Les épreuves du CEB démarrent la semaine du 23 juin. À ce stade, le travail est fait : ce qui se joue le jour même, c’est la capacité de votre enfant à mobiliser ce qu’il sait. Et là, l’état d’esprit fait une vraie différence. Un enfant qui se sent capable lit la consigne jusqu’au bout, ne panique pas devant une question qui résiste, et ose se relire. Un enfant tendu, lui, peut « bloquer » sur un exercice qu’il maîtrise pourtant.
Ce n’est pas une question de caractère, et il n’existe pas d’enfant « fait » ou « pas fait » pour les examens. La confiance se construit avec des mots justes et un cadre rassurant, dans les heures qui précèdent. Bonne nouvelle pour les parents : c’est précisément là où vous avez le plus d’influence. Vous ne passerez pas l’épreuve à sa place, mais vous pouvez l’aider à y entrer dans de bonnes conditions.

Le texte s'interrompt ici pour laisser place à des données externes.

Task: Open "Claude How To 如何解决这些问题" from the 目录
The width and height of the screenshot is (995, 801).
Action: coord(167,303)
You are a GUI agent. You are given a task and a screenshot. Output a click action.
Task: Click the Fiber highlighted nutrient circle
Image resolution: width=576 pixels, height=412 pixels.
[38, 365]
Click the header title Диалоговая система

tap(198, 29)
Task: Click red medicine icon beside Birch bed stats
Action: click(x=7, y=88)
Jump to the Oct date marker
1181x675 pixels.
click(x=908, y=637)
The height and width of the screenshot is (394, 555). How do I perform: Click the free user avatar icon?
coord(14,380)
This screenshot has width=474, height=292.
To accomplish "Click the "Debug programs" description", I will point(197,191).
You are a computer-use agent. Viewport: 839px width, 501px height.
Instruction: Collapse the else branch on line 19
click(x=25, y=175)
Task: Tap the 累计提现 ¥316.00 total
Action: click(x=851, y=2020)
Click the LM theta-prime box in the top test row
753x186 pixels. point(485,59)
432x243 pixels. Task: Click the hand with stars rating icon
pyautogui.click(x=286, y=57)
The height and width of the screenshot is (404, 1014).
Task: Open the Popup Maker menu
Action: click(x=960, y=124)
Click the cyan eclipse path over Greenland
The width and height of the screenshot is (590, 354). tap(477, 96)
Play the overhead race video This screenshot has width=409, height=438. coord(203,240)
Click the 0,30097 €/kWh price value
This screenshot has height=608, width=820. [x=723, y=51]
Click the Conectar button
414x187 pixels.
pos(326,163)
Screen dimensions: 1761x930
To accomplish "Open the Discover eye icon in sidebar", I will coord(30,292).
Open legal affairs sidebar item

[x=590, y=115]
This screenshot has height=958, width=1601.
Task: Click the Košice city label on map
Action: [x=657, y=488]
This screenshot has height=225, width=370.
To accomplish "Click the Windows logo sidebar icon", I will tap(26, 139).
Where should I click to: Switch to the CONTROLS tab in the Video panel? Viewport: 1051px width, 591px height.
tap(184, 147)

Un point qui rassure beaucoup de familles, et qu’il est utile de rappeler à votre enfant sans en faire un drame : rater l’épreuve ne ferme aucune porte. Le seuil de réussite est de 50 % par discipline, et en cas d’échec, le jury de l’école délibère sur le dossier de l’élève et peut accorder le CEB. Depuis 2026, un refus n’empêche d’ailleurs plus le passage en première secondaire. Le détail des règles et de l’organisation des épreuves se trouve sur la page des épreuves du CEB.